Before we proceed , I want you to aware of following concepts.
Serialization and Deserialization
Serialization is the process of converting an object into a stream of bytes in order to store the object or transmit it to memory, a database, or a file. Its main purpose is to save the state of an object in order to be able to recreate it when needed. The reverse process is called Deserialization.
So the data of web is serialize from the web and then we use deserialization to get that data.
Json
Java Script Object Notation or Json is syntax for storing and exchanging the data and is easier to use alternative to XML.Json is language independent and light weight data interchange format.
We are going to use Json in our process.Our data will be in Json Format .
Node.Js
An open source ,cross-platform runtime environment for developing server side web application.Node.js will be our tool during our scrapping process.
Request and Cheerio
Request and Cheerio are our npm packages .Cheerio doesn’t try to emulate a full implementation of the DOM. It specifically focuses on the scenario where you want to manipulate an HTML document using jQuery-like syntax. As such, it compares to jsdom favorably in some cases, but not in every situation.
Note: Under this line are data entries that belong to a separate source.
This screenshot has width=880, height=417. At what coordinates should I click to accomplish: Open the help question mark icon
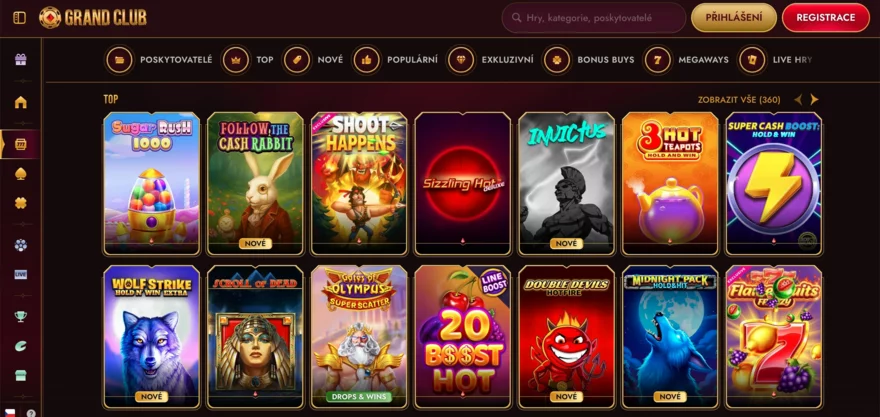pos(31,413)
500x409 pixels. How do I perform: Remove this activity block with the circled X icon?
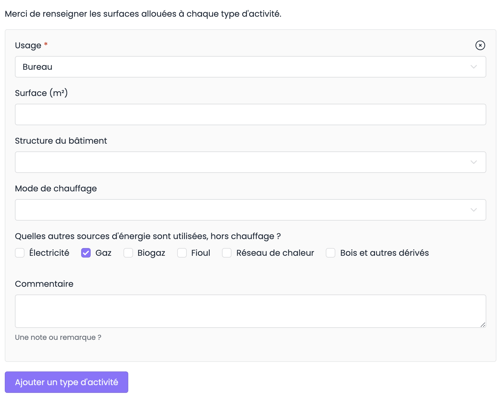(480, 45)
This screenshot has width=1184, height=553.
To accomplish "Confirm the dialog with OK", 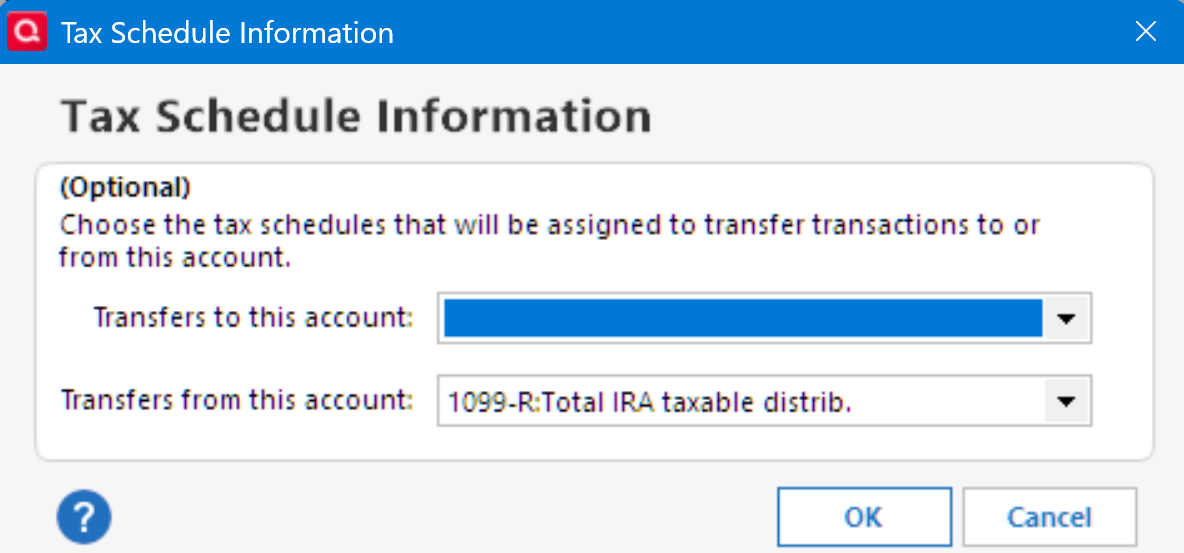I will (862, 517).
Cheerio itself doesn’t include a mechanism for making HTTP requests, and that’s something that can be tedious to handle manually. It’s a bit easier to use a module called request to facilitate requesting remote HTML documents. Request handles common tasks like caching cookies between multiple requests, setting the content length on POSTs, and generally makes life easier.
If you don’t understand any of above concepts , simply ignore them and lets create a scrapper from here now. :)
Set up IdE
I am using
- Windows 10 x64 .
- Visual Studio 2015(Community )
- Visit Node.js and download your installer according to your specifications .
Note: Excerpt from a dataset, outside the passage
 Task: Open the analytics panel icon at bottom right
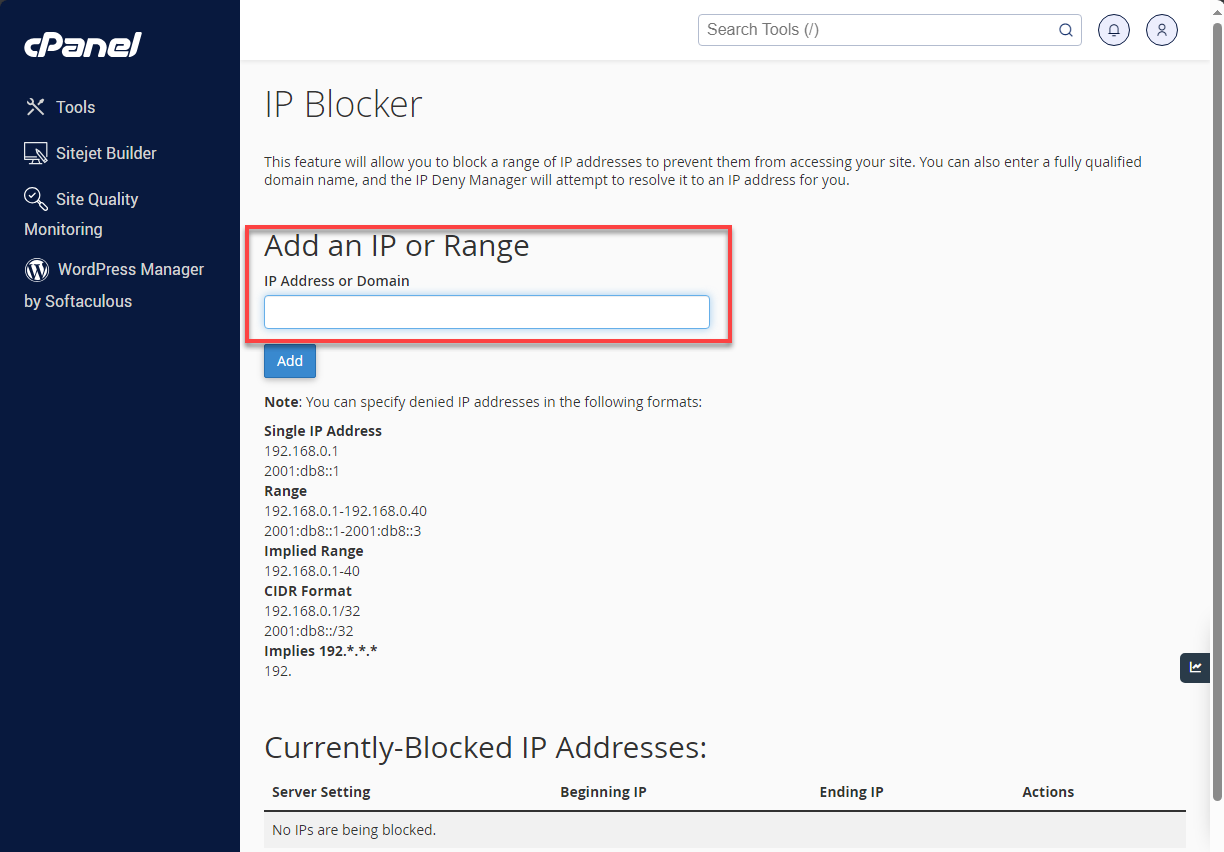point(1195,667)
After you have your Node.js installed , activate your visual studio 2015 and create a new project there.
https://zainnisar237.files.wordpress.com/2015/12/14.png?w=700
Select Template
Now its time to select your template .
- Select Node.js
- Select Basic Azure Node.js Express 4.
- Name it , for instance , MyScrapper
https://zainnisar237.files.wordpress.com/2015/12/21.png?w=700
Install NPM Package
Now install your NPM packages , as shown in the image.
https://zainnisar237.files.wordpress.com/2015/12/31.png?w=700
https://zainnisar237.files.wordpress.com/2015/12/41.png?w=700
after the package is loaded , write request and cheerio and then click install.
https://zainnisar237.files.wordpress.com/2015/12/51.png?w=700
https://zainnisar237.files.wordpress.com/2015/12/61.png?w=700
Uninstall Jade
When you are done , uninstall Jade .
https://zainnisar237.files.wordpress.com/2015/12/71.png?w=700
Changes in APP.js
- Go to app.js.
- comment the views as shown in image , as we are not displaying any.
Before
https://zainnisar237.files.wordpress.com/2015/12/81.png?w=700
AFTER
https://zainnisar237.files.wordpress.com/2015/12/91.png?w=700
When you are done , do some further changes as shown in the image .
Before
https://zainnisar237.files.wordpress.com/2015/12/102.png?w=700
AFTER
https://zainnisar237.files.wordpress.com/2015/12/111.png?w=700
Request and Cheerio
- Go to Routes(node).
- Select users.js.
- Add the request and cheerio as shown in image.
https://zainnisar237.files.wordpress.com/2015/12/121.png?w=700
Website URL
select the website you want to scrape and save its url in the variable as shown in the image.For instance , I choose bbc.com
https://zainnisar237.files.wordpress.com/2015/12/131.png?w=700
Edit Function
Just simply edit your router.get function as shown in the image.The router.get function is shown in the image above and you can edit it by writing the code mentioned in below image.
https://zainnisar237.files.wordpress.com/2015/12/141.png?w=700
DOM Parsing .
Programs can retrieve the dynamic content generated by client-side scripts, by embedding the browsers. These browser controls also parse web pages into a DOM tree, based on which programs can retrieve parts of the pages.
DOM is a language independent ,cross-platform convention used for interacting with objects in HTML ,XML,XHTML.
- Open website you want to scrape in browser.
- for instance I open bbc.com in Google Chrome.
- Click Inspect.
- Image is there to help you.
https://zainnisar237.files.wordpress.com/2015/12/15.png?w=700
Code Function
Code the function now , as you can see in above image that we are traversing the DOM , as you can see in image that I have selected the data shown in red circular region and in the inspect window , it gives me the relative dom and then you can write code for it
scrapeDataFromHtml is our function ,and we create variables in the function for every item that we want to scrape from the website and then the data is serialize from website in Json format and then we have it once deserialization is done .In this case the circular red region gives me its relative node in inspect window.
- First we reach at url.
- Then we traversed DOM.
- Select our Nodes ,the desired data we want to scrape
- Create your function for instance scrapeDataFromHtml
- In this function , store all the data you want to scrape from website in variables .
- Write your logic .For multiple values you can use an array.
- span and image are two things we want to scrape .
https://zainnisar237.files.wordpress.com/2015/12/161.png?w=700
Run Application
Now run your application and its working :).
https://zainnisar237.files.wordpress.com/2015/12/171.png?w=700
Conclusion
The simple example above helps you to understand what is scrapping and how stuff works. Happy Coding :)